Python based visualizations within Kubeflow Pipelines

Kirin Patel
5 min readSep 4, 2019

--

Visualizing outputs within Kubeflow Pipelines previously required foreknowledge about the outputs of a pipeline and how to visualize those outputs in a meaningful way before a visualization component could be confidently included within a pipeline. This imposes limitations because a visualization must be specified before outputs are obtained.

Visualizations within Kubeflow Pipelines are not malleable, extensible, or simple. They are not malleable or extensible because visualizations must be specified before a pipeline run and cannot be changed after the fact. For a visualization to be shown for a pipeline in Kubeflow Pipelines it must be included as a component. They are not simple because they must be wrapped in a component, this requires 100s of lines of code compared to other methods of visualizing data, such as within a Jupyter Notebook.

This is why Python based visualizations are being introduced. Python based visualizations allow users of Kubeflow Pipelines to generate visualizations quickly while also decoupling the process of generating visualizations from the process of writing and running a pipeline, all while keeping the development of visualizations within the familiar framework of Kubeflow Pipelines.

TFDV (Tensorflow Data Validation) visualization that was generated with Python based visualizations.
Interactive ROC curve visualization that was generated with Python based visualizations.

What are Python based visualizations?

Similarly to how visualizations can be generated with components, Python based visualizations allow for the usage of popular and familiar Python libraries to generate visualizations within Kubeflow Pipelines. But, unlike a custom visualization created within a component, Python based visualizations are not a part of a pipeline. Instead, they consist of a separate service which is created your existing Kubernetes cluster which allows for visualizations to be created alongside pipelines, whether they are currently being run or had been run at some point in the past, even before the introduction of Python based visualizations.

Python based visualizations provide two categories of visualizations. The first being predefined visualizations. These visualizations are provided by default in Kubeflow Pipelines and serve as a way for you and your customers to easily and quickly generate powerful visualizations. The second category is custom visualizations. Custom visualizations allow you and your customers to provide Python visualization code to be used to generate visualizations. These visualizations allow for rapid development, experimentation, and customizability when visualizing results.

Python based visualizations rely on three parts: the frontend, the API server, and the Python visualization service. The architecture of all three is as follows. The frontend is responsible for creating the visualization request and displaying the results of the created requests. The API server is responsible for transposing the request provided by the frontend to a request that is understandable by the python visualization service, returning the result of the transposed request to the frontend, and gracefully handling incorrectly formatted requests from the frontend and any errors encountered with the Python visualization service. Finally, the Python visualization service is responsible for generating a visualization from a provided request.

New visualization creator component within the artifacts tab that allows users to generate visualizations using Python based visualizations.

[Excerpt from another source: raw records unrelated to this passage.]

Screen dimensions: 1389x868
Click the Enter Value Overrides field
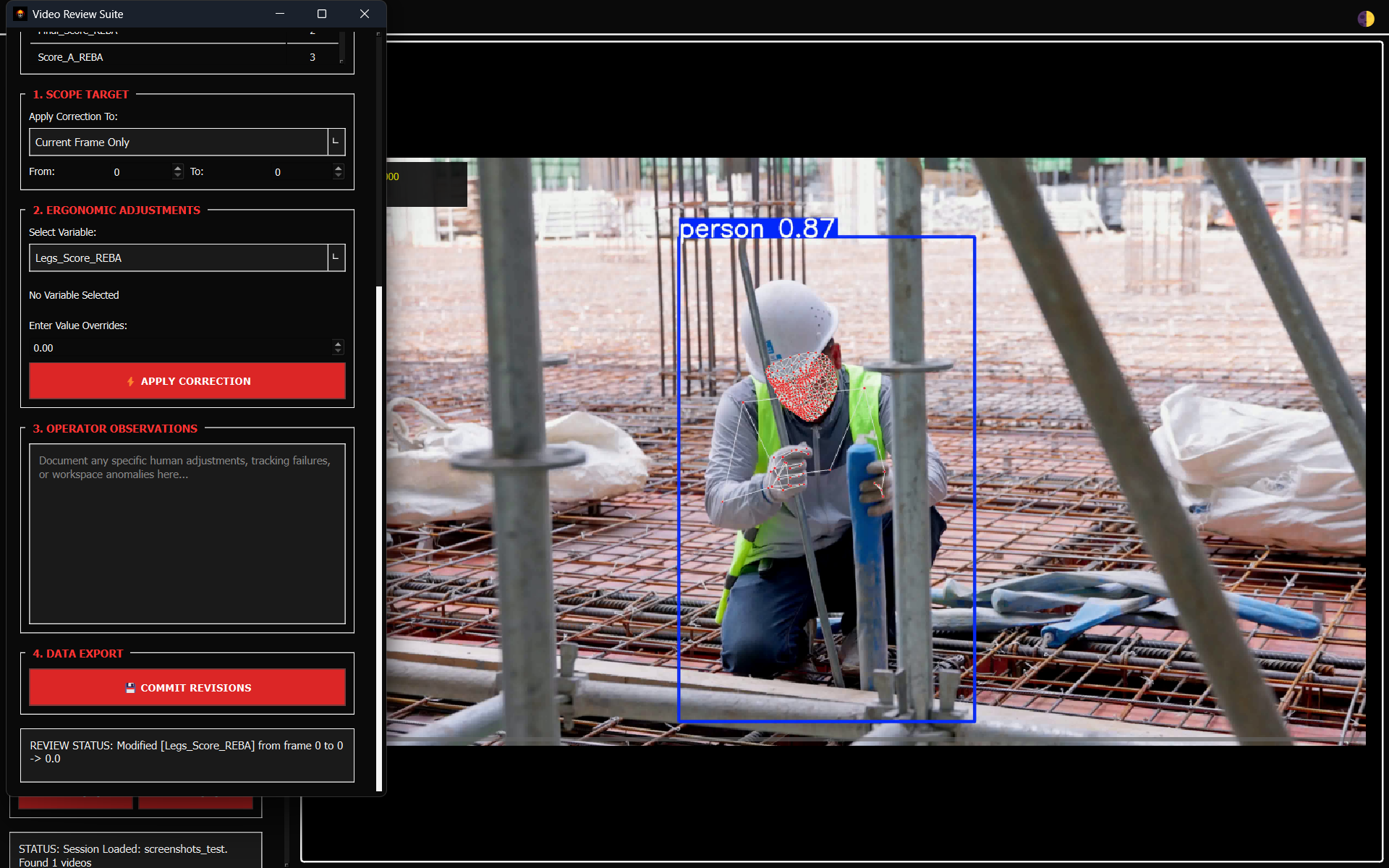click(x=181, y=348)
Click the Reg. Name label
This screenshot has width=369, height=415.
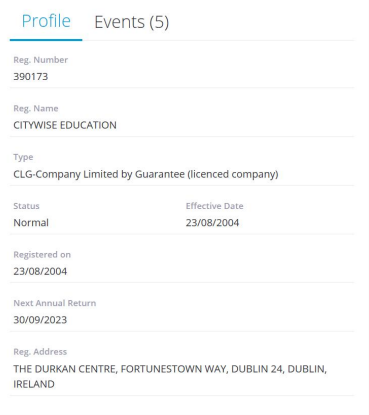36,109
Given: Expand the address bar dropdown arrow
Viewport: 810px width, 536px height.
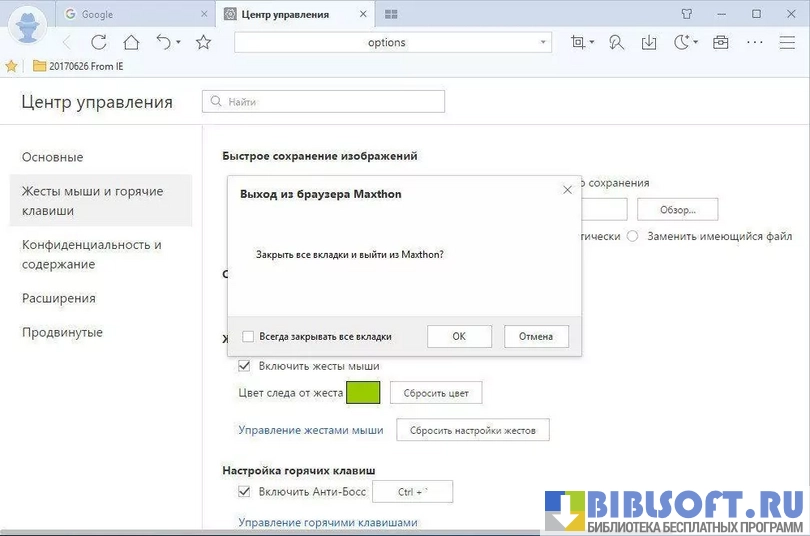Looking at the screenshot, I should coord(543,42).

The new user interface that is used to specify and create visualizations.

How to use Python based visualizations

For the most up to date documentation on how to use Python based visualizations, view the preview documentation, which will be released with Kubeflow v0.7.0, or view the README.md file within the Kubeflow Pipelines repository. For details about the documentation release status, you can follow this pull request.

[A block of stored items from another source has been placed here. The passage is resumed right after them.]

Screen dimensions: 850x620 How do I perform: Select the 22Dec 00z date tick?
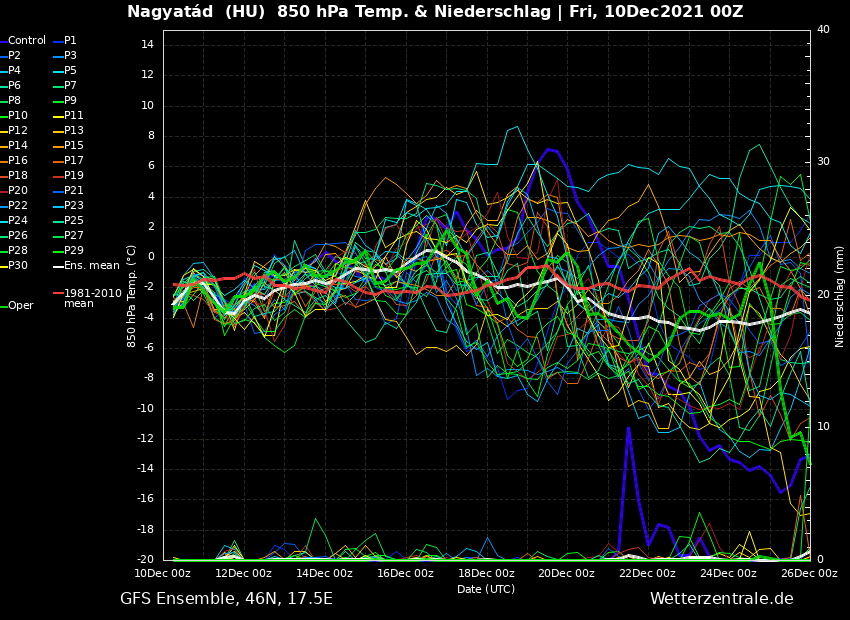pyautogui.click(x=647, y=573)
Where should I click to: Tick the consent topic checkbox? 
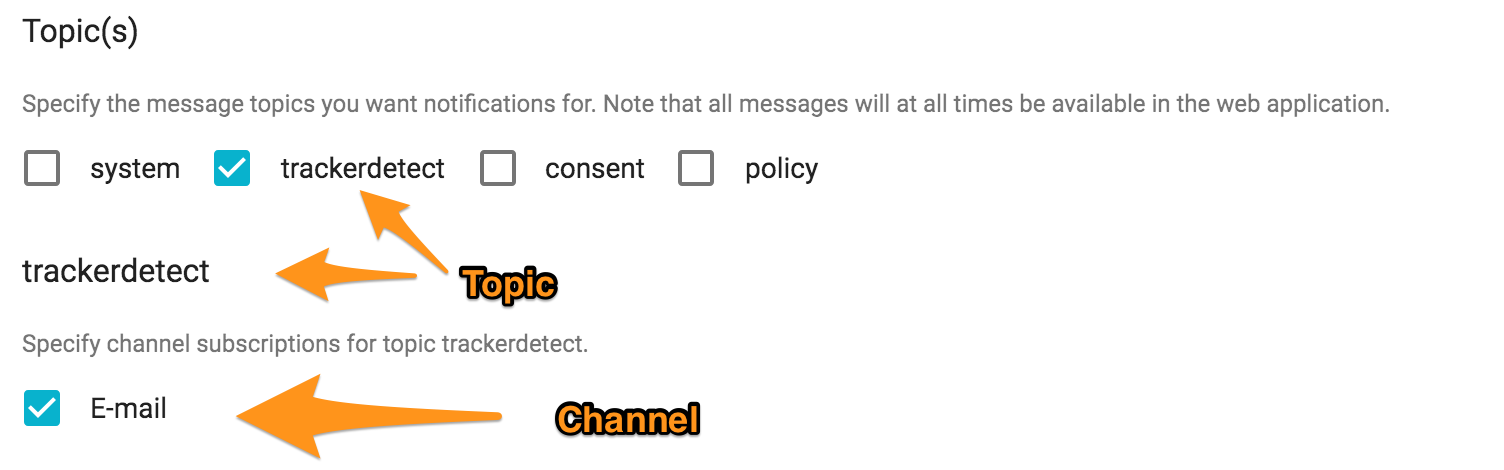(498, 169)
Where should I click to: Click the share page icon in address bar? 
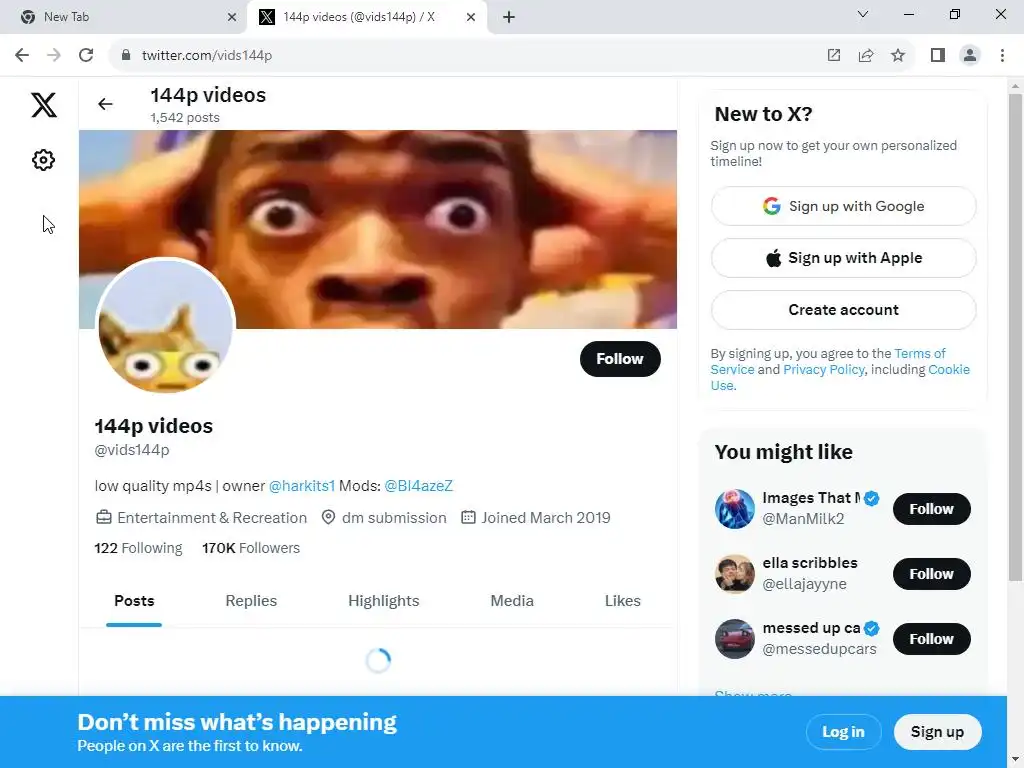pyautogui.click(x=866, y=56)
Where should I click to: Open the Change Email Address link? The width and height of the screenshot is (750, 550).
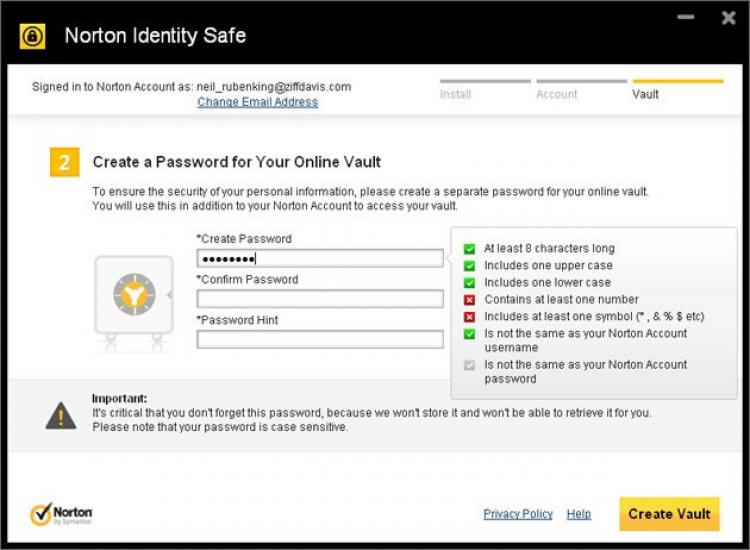click(x=257, y=102)
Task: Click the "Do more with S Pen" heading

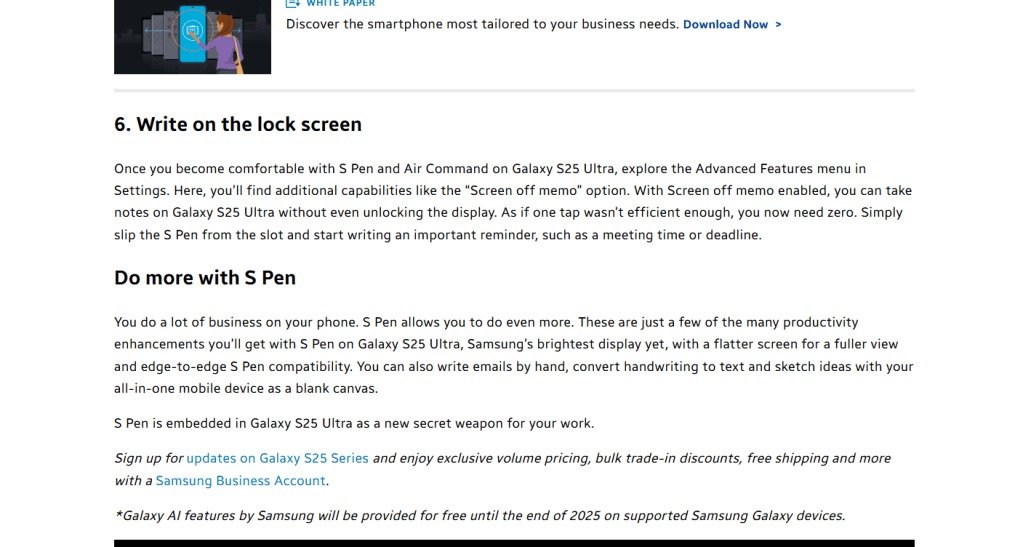Action: pyautogui.click(x=205, y=277)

Using predefined visualizations

Visualization creator component when a predefined visualization is selected, showing the ability to provide a source and optional arguments.
  1. Open the details of a run.
  2. Select a component.
  3. The component that is selected does not matter. But, if you want to visualize the output of a specific component, it is easier to do that within that component.
  4. Select the Artifacts tab.
  5. At the top of the tab you should see a card labelled Visualization Creator
  6. Within the card, provide a visualization type, a source, and any necessary arguments.
  7. Any required or optional arguments will be shown as a placeholders.
  8. Click Generate Visualization.
  9. View generated visualization by scrolling down to the bottom of the panel on the right side of the page.

Using custom visualizations

Visualization creator component when a predefined visualization is selected, showing the ability to provide Python code, a source, and optional arguments.

Where predefined visualizations offer simple and straightforward access to popular and powerful visualizations, custom visualizations allow for complete control over how a visualization should be generated.

Start by enabling custom visualizations within Kubeflow Pipelines.

If you have not yet deployed Kubeflow Pipelines to your cluster, you can edit the frontend deployment YAML file to include the following YAML that specifies that custom visualizations are allowed via environment variables:

- env:
- name: ALLOW_CUSTOM_VISUALIZATIONS
value: true

If you already have Kubeflow Pipelines deployed within a cluster, you can edit the frontend deployment YAML to specify that custom visualizations are allowed in the same way described above. Details about updating deployments can be found in the Kubernetes documentation about updating a deployment.

  1. Open the details of a run.
  2. Select a component.
    The component that is selected does not matter. But, if you want to visualize the output of a specific component, it is easier to do that within that component.
  3. Select the Artifacts tab.
  4. At the top of the tab you should see a card labelled Visualization Creator.
  5. Within the card, select the CUSTOM visualization type then provide a source, and any necessary arguments (the source and argument variables are optional for custom visualizations).
  6. Provide the custom visualization code.
  7. Click Generate Visualization.
  8. View generated visualization by scrolling down to the bottom of the panel on the right side of the page.

--

--